Les valeurs communes des deux pays
On ne manquera pas de songer, mi-figue mi-raisin, aux événements historiques qui ressurgissent quand on évoque une coopération militaire entre l’Allemagne et le Japon. Mais par ce déploiement, la République fédérale entend défendre les valeurs communes qu’elle partage actuellement avec le pays du soleil levant, à savoir la démocratie et « un droit international fondé sur des règles » selon les mots de la diplomatie allemande. Mais cette mission militaire a aussi un volet économique, car 20% du commerce extérieur allemand transite par la zone Indo-Pacifique. Le pays espère ainsi lier des relations commerciales avec les démocraties de la région – Inde, Japon, et Corée du Sud principalement – afin de contrecarrer sa dépendance aux flux économiques dirigés depuis la Chine.
Berlin montre aussi là sa volonté de s’impliquer dans l’ordre international de la région au nom de l’Union européenne, un cheval de bataille jusqu’ici défendu en premier lieu par Paris, qui possède encore des territoires dans la région, et des intérêts économiques certains. En outre, les accords AUKUS de coopération militaire entre les USA, l’Australie et la Grande-Bretagne ont à la fois fâché la France, mise à l’écart par surprise, et ouvert les yeux de l’Europe sur le fait que les États-Unis ne considéraient pas forcément le vieux continent comme un partenaire indispensable pour toute action envers la Chine.
L’aigle noir face aux étoiles rouges
Car c’est contre Pékin que se dresse maintenant aussi l’étendard allemand, et la République populaire de Chine n’a pas manqué de marquer son courroux envers cette mission en refusant à la frégate Bayern l’escale dans le port de Shanghai. Ce qui ne fait que confirmer les craintes de Tokyo, résumait le ministre de la Défense japonais Nobuo Kishi, venu accueillir la frégate: « C’est un tournant important pour la sécurisation de l’une des voies maritimes les plus importantes au monde, qui montre le ferme engagement de l’Allemagne à contribuer activement à la paix et à la stabilité dans l’Indo-Pacifique. En mer de Chine orientale et en mer de Chine méridionale, nous voyons des tentatives unilatérales de changer le statu quo par la force. Ces problèmes sont une préoccupation commune non seulement en Asie mais aussi dans le reste du monde, y compris en Europe. »

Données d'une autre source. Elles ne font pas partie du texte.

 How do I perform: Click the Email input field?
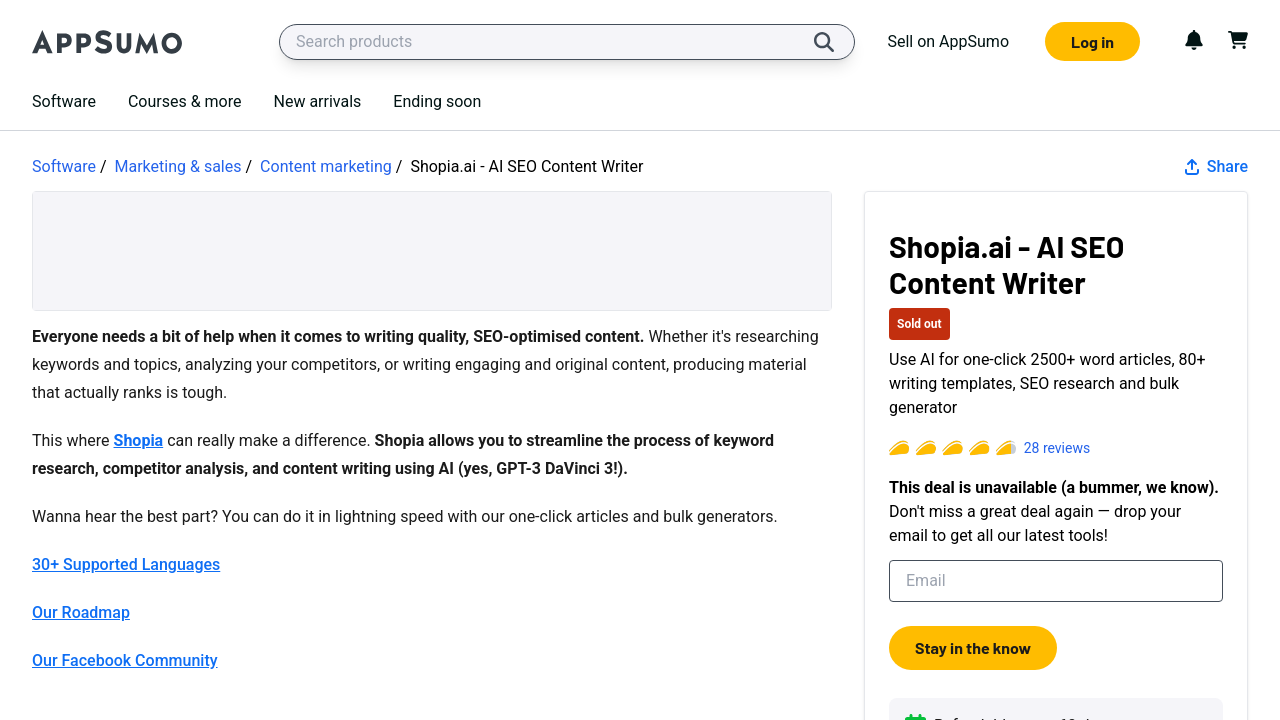click(x=1055, y=581)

Une montée en puissance chinoise qui fait peur, et incite même le Japon, pays qui a pourtant théoriquement renoncé aux armes offensives, à jouer sur les mots de sa propre Constitution pour armer son premier porte-avions depuis 1945.
Hommage ambigu aux morts de 1942
L’équipage du Bayern a accosté à Tokyo vendredi dernier, une première depuis 20 ans pour des marins militaires allemands. Ceux-ci revenaient d’une première mission, en collaboration avec les marines françaises et japonaises, pour patrouiller dans le cadre de la surveillance des transferts illicites de marchandises en haute-mer au profit de la Corée du Nord.
Mais en dépit des mauvaises blagues, il faut bien admettre que la Seconde Guerre mondiale attend au tournant tout geste militaire venu d’Allemagne, en particulier quand l’autre ancienne puissance de l’Axe, l’Empire du Japon, lui répond. Une délégation de militaires germaniques s’est rendue devant un monument de Yokohama commémorant la mort accidentelle de marins allemands en 1942. Deux navires, le croiseur auxiliaire Thor qui traquait le commerce allié dans le Pacifique, et son pétrolier-ravitailleur l’Altmark, ont été détruits par une explosion accidentelle en rade de Yokohama, le 30 novembre 1942, qui fit 53 morts. Or ces militaires allemands-là combattaient sous le drapeau à croix gammée. Un hommage qui risque donc de ne pas faire l’unanimité en Allemagne.